A word cloud generator that maintains TRUE proportional relationships between values. Unlike traditional word clouds that arbitrarily resize words to fit a canvas, TrueWordCloud ensures font sizes are ALWAYS proportional to the input values.


v1.2.0 Update:

  • Refactored for clarity: all parameters are set in the constructor (__init__), with a unified naming scheme.
  • Redundant parameters removed, API simplified.
  • Documentation and examples updated for consistency.

Key Features

  • True Proportionality - Font sizes strictly proportional to input values (no squeezing/normalization)
  • 🎨 Three Layout Algorithms - Choose between 'greedy' (fast, deterministic), 'square' (compact, randomized), and 'distance_transform' (compact packing using distance transform)
  • 🖼️ Mask Support - Use custom mask images to constrain word placement (black=allowed, white=forbidden)
  • 🌈 Color Masks - Use colored masks to assign word colors from an image
  • 🖋️ Mask Outline - Optionally overlay the mask outline on the generated word cloud
  • 📐 Dynamic Canvas - Canvas size determined by content, not pre-fixed dimensions
  • 🔢 Any Numeric Values - Works with frequencies, keyness scores, TF-IDF, probabilities, etc.
  • 🎯 No Overlaps - Guaranteed non-overlapping word placement
  • 🌈 Custom Colors - Flexible color function support
  • 📊 Detailed Statistics - Use generate_with_stats() to get placement and layout stats

Installation

pip install truewordcloud

Or install from source:

git clone https://github.com/laurenceanthony/truewordcloud.git
cd truewordcloud
pip install -e .

Quick Start

from truewordcloud import TrueWordCloud

# Simple usage
values = {'python': 100, 'data': 80, 'science': 75, 'visualization': 60}
twc = TrueWordCloud(values=values)
image = twc.generate()
image.save('wordcloud.png')

Layout Algorithms

Greedy Spiral (method='greedy')

Best for: Speed, reproducibility, circular aesthetics

  • ⚡ Fast spiral placement from center outward
  • 🔒 Deterministic (same input → same output)
  • 🎯 Creates radial/circular patterns
  • ✅ Ideal for scientific papers, reports, consistent branding
twc = TrueWordCloud(values=values, method='greedy')

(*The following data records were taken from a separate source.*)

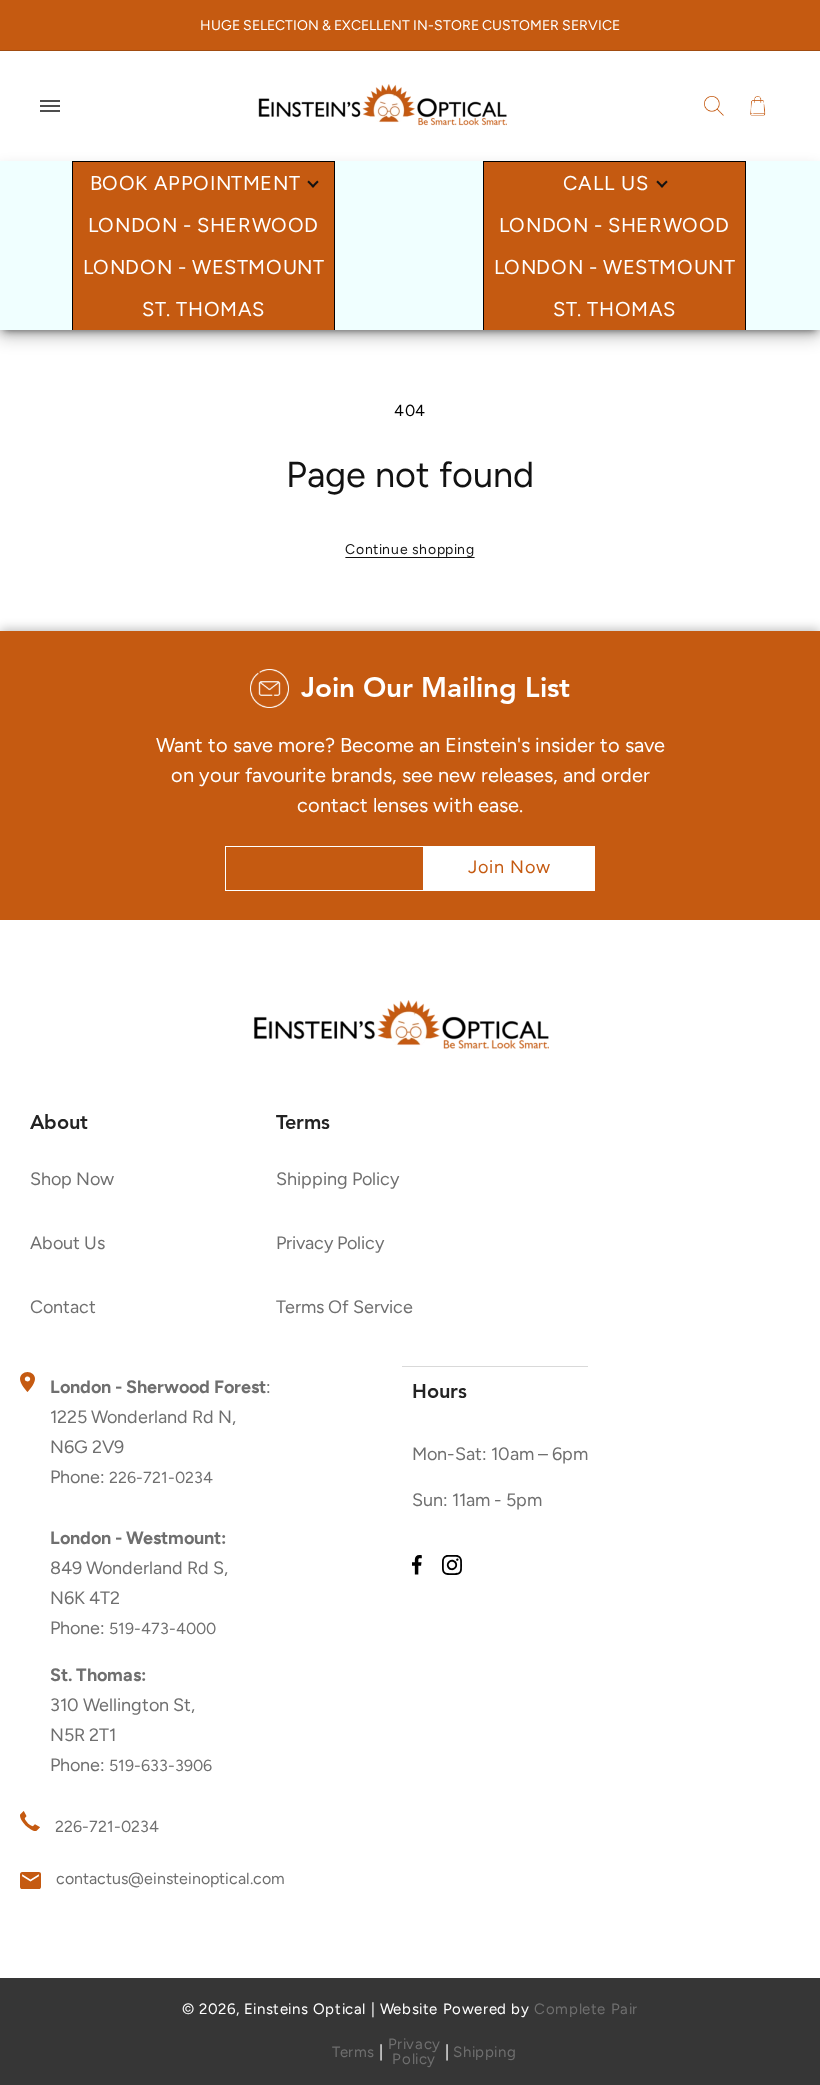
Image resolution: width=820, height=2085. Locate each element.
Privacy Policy (330, 1244)
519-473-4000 (162, 1628)
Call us (606, 183)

Square Packing (method='square')

Best for: Compact layouts, gap filling, visual variety

  • 📦 Center-outward square packing with intelligent gap filling
  • 🎲 Randomized (varied layouts each run)
  • 📐 Maintains roughly square aspect ratio (width ≈ height)
  • ✅ Ideal for presentations, posters, artistic displays
twc = TrueWordCloud(values=values, method='square')

Distance Transform Packing (method='distance_transform')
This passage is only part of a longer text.